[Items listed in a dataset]
• • •

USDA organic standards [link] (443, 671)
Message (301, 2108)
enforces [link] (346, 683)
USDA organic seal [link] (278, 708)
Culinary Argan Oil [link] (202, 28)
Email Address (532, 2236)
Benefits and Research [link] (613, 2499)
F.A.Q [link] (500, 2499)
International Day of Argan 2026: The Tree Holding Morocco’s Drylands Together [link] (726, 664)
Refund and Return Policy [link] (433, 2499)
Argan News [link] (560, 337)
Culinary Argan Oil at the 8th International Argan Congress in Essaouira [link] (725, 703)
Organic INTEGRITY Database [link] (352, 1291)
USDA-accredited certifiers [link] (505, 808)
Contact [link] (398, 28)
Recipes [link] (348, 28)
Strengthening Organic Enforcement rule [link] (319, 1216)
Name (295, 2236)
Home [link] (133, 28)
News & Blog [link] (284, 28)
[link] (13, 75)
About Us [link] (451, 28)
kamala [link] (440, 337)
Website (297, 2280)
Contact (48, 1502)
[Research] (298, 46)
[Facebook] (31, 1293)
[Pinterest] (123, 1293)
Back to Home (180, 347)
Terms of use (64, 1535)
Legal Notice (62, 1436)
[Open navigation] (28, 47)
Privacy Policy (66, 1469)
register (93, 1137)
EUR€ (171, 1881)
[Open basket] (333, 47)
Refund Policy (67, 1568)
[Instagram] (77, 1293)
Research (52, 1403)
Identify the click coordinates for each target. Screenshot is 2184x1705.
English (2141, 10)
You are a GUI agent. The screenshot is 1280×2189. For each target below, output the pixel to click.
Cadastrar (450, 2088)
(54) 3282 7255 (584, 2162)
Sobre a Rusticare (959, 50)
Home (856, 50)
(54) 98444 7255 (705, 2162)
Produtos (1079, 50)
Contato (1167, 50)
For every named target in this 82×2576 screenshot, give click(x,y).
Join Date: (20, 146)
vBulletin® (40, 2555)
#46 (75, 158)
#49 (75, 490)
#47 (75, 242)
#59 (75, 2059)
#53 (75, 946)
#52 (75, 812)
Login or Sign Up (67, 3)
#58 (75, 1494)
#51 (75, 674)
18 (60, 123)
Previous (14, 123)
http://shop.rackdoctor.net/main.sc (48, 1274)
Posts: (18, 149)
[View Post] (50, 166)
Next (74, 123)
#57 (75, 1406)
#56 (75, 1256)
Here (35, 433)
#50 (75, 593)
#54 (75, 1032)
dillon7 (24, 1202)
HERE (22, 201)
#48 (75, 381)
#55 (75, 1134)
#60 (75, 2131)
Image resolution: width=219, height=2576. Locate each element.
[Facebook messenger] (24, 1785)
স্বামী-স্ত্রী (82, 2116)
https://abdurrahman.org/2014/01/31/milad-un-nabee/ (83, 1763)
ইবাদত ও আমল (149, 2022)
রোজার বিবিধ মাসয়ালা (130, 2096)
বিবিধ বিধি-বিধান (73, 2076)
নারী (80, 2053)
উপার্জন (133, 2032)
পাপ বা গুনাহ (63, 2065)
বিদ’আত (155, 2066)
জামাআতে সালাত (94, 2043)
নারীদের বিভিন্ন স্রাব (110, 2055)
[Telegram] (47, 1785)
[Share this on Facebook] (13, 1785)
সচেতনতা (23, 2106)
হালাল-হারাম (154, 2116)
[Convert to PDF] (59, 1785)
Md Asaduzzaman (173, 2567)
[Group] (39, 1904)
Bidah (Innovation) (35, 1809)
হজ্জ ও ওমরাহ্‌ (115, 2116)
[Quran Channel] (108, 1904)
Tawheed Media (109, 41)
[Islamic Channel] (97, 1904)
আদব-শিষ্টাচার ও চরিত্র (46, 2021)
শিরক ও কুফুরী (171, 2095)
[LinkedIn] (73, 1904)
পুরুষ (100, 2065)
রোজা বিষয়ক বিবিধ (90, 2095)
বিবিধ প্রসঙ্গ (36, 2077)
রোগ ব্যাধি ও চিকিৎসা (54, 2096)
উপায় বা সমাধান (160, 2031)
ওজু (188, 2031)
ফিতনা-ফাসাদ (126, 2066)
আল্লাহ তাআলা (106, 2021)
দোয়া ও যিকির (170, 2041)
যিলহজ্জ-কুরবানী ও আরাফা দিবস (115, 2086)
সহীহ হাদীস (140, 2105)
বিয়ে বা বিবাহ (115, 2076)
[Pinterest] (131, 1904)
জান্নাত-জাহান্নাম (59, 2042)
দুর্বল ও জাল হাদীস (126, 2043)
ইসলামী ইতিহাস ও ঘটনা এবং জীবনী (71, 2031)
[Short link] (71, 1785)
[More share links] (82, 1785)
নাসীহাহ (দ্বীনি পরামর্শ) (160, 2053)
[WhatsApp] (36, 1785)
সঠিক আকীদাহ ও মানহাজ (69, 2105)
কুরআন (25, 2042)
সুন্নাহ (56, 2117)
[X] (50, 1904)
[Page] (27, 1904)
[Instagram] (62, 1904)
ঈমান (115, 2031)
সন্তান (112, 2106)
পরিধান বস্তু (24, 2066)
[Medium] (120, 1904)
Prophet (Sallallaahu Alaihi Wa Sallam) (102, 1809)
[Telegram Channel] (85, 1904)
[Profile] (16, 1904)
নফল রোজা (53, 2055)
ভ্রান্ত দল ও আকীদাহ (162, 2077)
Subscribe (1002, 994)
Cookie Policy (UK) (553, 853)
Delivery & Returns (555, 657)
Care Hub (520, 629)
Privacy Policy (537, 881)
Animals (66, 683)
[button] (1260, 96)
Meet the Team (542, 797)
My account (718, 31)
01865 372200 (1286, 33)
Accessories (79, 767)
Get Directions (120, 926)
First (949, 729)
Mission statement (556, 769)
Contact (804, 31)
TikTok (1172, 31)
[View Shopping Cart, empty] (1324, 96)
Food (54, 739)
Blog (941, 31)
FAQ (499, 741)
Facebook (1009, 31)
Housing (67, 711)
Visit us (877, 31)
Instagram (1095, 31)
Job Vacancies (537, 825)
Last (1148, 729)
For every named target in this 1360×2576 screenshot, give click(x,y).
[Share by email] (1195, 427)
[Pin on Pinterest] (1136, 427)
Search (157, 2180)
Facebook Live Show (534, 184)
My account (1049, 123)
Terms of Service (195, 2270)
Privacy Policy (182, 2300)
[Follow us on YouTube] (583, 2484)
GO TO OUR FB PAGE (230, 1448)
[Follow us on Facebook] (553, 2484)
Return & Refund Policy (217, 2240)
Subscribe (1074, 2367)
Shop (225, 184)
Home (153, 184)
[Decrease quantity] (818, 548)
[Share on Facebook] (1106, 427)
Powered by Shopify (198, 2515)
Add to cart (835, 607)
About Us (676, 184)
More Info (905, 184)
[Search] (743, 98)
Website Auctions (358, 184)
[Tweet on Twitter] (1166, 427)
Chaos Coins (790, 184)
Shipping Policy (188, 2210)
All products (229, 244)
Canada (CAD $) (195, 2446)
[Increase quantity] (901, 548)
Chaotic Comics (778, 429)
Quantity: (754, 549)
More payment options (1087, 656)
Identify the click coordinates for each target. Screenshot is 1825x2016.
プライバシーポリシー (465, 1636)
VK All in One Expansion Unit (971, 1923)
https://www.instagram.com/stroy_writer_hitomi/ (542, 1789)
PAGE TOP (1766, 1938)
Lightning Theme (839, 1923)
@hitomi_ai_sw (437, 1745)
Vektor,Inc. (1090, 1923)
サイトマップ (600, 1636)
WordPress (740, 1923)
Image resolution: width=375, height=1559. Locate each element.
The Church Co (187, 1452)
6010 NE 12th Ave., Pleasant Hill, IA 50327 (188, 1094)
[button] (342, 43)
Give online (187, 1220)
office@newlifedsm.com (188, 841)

• • •

▶ _Prompt_
Among the entries above, the line containing "#60 (75, 2131)", the line containing "বিদ’আত (155, 2066)", and all lines between them are to be restated word for word; nothing else belongs in the reply.

▶ _Answer box_
#60 (75, 2131)
Image resolution: width=219, height=2576. Locate each element.
[Facebook messenger] (24, 1785)
স্বামী-স্ত্রী (82, 2116)
https://abdurrahman.org/2014/01/31/milad-un-nabee/ (83, 1763)
ইবাদত ও আমল (149, 2022)
রোজার বিবিধ মাসয়ালা (130, 2096)
বিবিধ বিধি-বিধান (73, 2076)
নারী (80, 2053)
উপার্জন (133, 2032)
পাপ বা গুনাহ (63, 2065)
বিদ’আত (155, 2066)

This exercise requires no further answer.